期刊
NEUROBIOLOGY OF AGING
卷 36, 期 9, 页码 2483-2500出版社
ELSEVIER SCIENCE INC
DOI: 10.1016/j.neurobiolaging.2015.05.022
关键词
Hippocampus; Microglia; Iron; Alzheimer; MRI; Amyloid
资金
- RSNA Research Fellow Award
Although amyloid plaques and neurofibrillary pathology play important roles in Alzheimer disease (AD), our understanding of AD is incomplete, and the contribution of microglia and iron to neurodegeneration is unknown. High-field magnetic resonance imaging (MRI) is exquisitely sensitive to microscopic iron. To explore iron-associated neuroinflammatory AD pathology, we studied AD and control human brain specimens by (1) performing ultra-high resolution ex vivo 7 Tesla MRI, (2) coregistering the MRI with successive histologic staining for iron, microglia, amyloid beta, and tau, and (3) quantifying the relationship between magnetic resonance signal intensity and histological staining.
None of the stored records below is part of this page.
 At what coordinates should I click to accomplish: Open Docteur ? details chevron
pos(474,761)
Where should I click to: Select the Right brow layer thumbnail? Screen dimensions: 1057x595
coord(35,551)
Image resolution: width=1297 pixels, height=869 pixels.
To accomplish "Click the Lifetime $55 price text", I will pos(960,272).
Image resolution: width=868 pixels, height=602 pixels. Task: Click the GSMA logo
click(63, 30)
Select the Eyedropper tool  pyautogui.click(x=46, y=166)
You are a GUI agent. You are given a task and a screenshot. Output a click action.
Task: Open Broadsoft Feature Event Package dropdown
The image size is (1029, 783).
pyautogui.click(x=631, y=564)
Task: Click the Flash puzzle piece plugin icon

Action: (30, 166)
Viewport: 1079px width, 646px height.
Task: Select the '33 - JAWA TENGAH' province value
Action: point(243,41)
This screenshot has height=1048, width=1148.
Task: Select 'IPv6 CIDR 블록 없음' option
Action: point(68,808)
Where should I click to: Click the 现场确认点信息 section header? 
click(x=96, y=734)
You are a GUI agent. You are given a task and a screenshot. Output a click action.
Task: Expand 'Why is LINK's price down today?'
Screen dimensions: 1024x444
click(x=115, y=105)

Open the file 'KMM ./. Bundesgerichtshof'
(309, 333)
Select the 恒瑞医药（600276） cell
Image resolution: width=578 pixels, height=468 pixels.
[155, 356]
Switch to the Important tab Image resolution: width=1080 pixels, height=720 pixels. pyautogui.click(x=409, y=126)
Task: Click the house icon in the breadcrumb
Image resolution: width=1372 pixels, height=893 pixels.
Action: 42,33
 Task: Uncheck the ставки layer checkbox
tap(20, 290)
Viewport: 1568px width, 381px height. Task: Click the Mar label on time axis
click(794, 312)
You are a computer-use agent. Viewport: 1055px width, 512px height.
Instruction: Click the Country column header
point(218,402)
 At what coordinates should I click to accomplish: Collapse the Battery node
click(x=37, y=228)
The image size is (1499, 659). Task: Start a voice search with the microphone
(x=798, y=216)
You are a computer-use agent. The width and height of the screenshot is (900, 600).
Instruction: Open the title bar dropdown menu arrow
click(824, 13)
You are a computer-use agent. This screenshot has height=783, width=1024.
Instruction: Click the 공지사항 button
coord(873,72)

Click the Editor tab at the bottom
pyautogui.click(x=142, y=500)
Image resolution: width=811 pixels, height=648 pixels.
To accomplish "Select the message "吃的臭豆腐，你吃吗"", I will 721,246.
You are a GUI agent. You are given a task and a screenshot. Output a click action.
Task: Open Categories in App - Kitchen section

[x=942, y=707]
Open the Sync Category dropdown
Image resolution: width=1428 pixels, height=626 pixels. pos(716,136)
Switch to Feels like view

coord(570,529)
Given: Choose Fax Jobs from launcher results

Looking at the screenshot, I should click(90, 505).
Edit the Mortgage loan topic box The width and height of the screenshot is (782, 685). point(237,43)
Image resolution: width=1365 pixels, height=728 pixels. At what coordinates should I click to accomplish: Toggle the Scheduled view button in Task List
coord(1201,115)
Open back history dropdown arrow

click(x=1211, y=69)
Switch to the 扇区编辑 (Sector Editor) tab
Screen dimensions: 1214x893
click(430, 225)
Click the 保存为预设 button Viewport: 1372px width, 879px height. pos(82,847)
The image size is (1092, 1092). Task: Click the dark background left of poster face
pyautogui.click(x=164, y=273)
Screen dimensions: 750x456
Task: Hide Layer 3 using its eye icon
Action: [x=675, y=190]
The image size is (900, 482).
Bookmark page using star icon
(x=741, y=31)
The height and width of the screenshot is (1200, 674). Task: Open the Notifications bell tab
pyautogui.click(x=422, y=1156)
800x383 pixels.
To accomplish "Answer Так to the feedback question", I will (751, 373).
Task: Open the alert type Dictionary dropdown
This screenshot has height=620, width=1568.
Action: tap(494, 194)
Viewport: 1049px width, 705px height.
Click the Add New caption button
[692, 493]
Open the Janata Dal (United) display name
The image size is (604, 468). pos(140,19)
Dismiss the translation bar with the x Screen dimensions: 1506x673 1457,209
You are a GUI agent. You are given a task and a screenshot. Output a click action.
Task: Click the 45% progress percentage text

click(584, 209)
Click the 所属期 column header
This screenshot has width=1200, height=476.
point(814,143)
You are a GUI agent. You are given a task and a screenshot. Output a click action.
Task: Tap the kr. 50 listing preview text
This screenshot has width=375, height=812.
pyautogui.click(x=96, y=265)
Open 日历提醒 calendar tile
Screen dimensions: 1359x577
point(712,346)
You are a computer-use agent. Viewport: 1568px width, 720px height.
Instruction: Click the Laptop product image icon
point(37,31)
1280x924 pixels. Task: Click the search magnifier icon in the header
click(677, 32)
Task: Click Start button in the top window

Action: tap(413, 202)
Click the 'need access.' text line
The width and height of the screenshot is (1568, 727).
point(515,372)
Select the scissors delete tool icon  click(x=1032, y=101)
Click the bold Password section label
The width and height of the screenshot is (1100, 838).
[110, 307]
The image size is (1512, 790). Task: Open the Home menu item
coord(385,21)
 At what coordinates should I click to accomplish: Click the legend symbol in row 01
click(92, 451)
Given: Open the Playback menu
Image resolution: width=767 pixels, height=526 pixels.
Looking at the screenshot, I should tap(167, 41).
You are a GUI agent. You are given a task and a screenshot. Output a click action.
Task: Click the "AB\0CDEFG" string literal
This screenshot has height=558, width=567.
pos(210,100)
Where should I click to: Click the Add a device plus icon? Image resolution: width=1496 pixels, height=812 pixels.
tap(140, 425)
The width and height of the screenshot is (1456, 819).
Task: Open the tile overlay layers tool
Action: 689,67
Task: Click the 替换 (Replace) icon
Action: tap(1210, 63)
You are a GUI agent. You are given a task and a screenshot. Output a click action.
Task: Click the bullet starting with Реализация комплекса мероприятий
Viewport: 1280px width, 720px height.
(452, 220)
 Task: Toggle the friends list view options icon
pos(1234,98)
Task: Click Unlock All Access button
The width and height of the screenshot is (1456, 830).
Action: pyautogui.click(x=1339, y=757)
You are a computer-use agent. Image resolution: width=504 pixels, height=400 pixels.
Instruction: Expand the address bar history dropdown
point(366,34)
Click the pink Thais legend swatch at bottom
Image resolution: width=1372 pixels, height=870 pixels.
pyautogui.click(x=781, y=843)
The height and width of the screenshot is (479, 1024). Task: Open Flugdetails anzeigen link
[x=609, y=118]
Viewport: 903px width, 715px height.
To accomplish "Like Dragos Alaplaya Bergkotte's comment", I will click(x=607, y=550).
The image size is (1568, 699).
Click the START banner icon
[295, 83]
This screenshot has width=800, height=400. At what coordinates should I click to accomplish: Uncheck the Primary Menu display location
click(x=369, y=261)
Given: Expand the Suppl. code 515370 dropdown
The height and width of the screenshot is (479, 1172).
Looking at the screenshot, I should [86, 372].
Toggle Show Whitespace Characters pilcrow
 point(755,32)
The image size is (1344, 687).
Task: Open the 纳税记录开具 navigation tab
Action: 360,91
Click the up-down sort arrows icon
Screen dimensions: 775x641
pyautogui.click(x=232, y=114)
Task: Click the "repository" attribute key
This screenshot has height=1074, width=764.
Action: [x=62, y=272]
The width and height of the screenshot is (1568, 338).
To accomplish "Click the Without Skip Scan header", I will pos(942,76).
In AD, we identified numerous small MR hypointensities primarily within the subiculum that were best explained by the combination of microscopic iron and activated microglia (p = 0.025), in contradistinction to the relatively lesser contribution of tau or amyloid. Neuropathologically, this suggests that microglial-mediated neurodegeneration may occur in the hippocampal formation in AD and is detectable by ultra-high resolution MRI. (C) 2015 Elsevier Inc. All rights reserved.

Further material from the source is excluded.